== Page ==
»»

Living Wage Foundation
- Formation: 2011; 15 years ago
- Type: Campaign group
- Purpose: Encourage businesses to pay a living wage
- Headquarters: Living Wage Foundation, Citizens UK Head Office, Jacquard Point 1 and 3, Tapestry Way, London, E1 2FJ
- Location: London, United Kingdom;
- Coordinates: 51°31′07″N 0°03′30″W﻿ / ﻿51.518593°N 0.0583103°W
- Director: Katherine Chapman
- Parent organization: Citizens UK
- Website: https://www.livingwage.org.uk/

= Living Wage Foundation =

Campaigning organisation in the United Kingdom

The Living Wage Foundation is a campaigning organisation in the United Kingdom which aims to persuade employers to pay a living wage. The organisation was established in 2011; it publishes an annual Living Wage figure and for a fee accredits employers who pay at the rate of the "living wage".

In October 2024, the real Living Wage increased to £12.60 per hour in the UK and £13.85 per hour in London.

««

== Stored data ==
»»

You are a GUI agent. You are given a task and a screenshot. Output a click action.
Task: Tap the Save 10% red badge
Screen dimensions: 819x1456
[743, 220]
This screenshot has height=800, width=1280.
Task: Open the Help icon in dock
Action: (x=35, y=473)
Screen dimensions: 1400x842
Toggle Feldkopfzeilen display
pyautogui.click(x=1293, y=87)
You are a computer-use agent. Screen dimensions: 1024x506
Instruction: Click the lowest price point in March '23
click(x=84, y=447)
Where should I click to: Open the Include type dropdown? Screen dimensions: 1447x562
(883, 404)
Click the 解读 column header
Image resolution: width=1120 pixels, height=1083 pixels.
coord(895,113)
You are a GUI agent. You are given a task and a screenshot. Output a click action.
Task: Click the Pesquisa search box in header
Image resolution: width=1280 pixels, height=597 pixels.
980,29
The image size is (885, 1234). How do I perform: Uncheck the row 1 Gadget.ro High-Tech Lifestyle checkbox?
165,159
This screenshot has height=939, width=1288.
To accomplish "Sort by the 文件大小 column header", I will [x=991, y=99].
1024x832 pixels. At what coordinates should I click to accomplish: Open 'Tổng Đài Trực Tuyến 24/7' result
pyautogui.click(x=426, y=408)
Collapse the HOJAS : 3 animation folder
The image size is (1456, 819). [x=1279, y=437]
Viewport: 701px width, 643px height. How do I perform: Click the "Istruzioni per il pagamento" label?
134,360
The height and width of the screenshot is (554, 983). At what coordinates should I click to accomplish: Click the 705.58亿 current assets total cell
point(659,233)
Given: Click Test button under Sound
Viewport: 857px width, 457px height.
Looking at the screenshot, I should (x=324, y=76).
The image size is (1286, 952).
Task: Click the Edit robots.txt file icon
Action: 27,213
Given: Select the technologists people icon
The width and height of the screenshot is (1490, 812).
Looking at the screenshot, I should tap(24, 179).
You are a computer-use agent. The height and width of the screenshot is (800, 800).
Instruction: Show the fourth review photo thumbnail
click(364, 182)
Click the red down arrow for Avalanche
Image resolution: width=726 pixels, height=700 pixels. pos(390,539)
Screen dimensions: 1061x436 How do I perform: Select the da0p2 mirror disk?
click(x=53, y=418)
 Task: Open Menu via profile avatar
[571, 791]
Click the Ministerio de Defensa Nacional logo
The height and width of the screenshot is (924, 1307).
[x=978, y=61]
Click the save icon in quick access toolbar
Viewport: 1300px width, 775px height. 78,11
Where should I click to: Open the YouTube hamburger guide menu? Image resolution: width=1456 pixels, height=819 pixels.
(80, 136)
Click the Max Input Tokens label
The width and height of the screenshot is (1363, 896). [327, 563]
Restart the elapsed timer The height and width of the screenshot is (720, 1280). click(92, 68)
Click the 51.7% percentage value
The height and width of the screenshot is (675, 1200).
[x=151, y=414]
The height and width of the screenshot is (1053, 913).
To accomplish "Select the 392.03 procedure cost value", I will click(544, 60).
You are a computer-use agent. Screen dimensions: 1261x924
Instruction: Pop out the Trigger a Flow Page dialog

««

== Exercises ==
[1] According to the Living Wage Foundation page, what hourly rate did the real Living Wage reach in London in October 2024?
[2] In the listing, swap "label" for "text" in the lines starting with the one that contains "Viewport: 701px width, 643px" and going on through the one that contains "point(659,233)". Write out only those lines, with everything else left as it is.
The text and the listing have no connection to each other.

== Task responses ==
[1] £13.85 per hour.

[2]
Viewport: 701px width, 643px height. How do I perform: Click the "Istruzioni per il pagamento" text?
134,360
The height and width of the screenshot is (554, 983). At what coordinates should I click to accomplish: Click the 705.58亿 current assets total cell
point(659,233)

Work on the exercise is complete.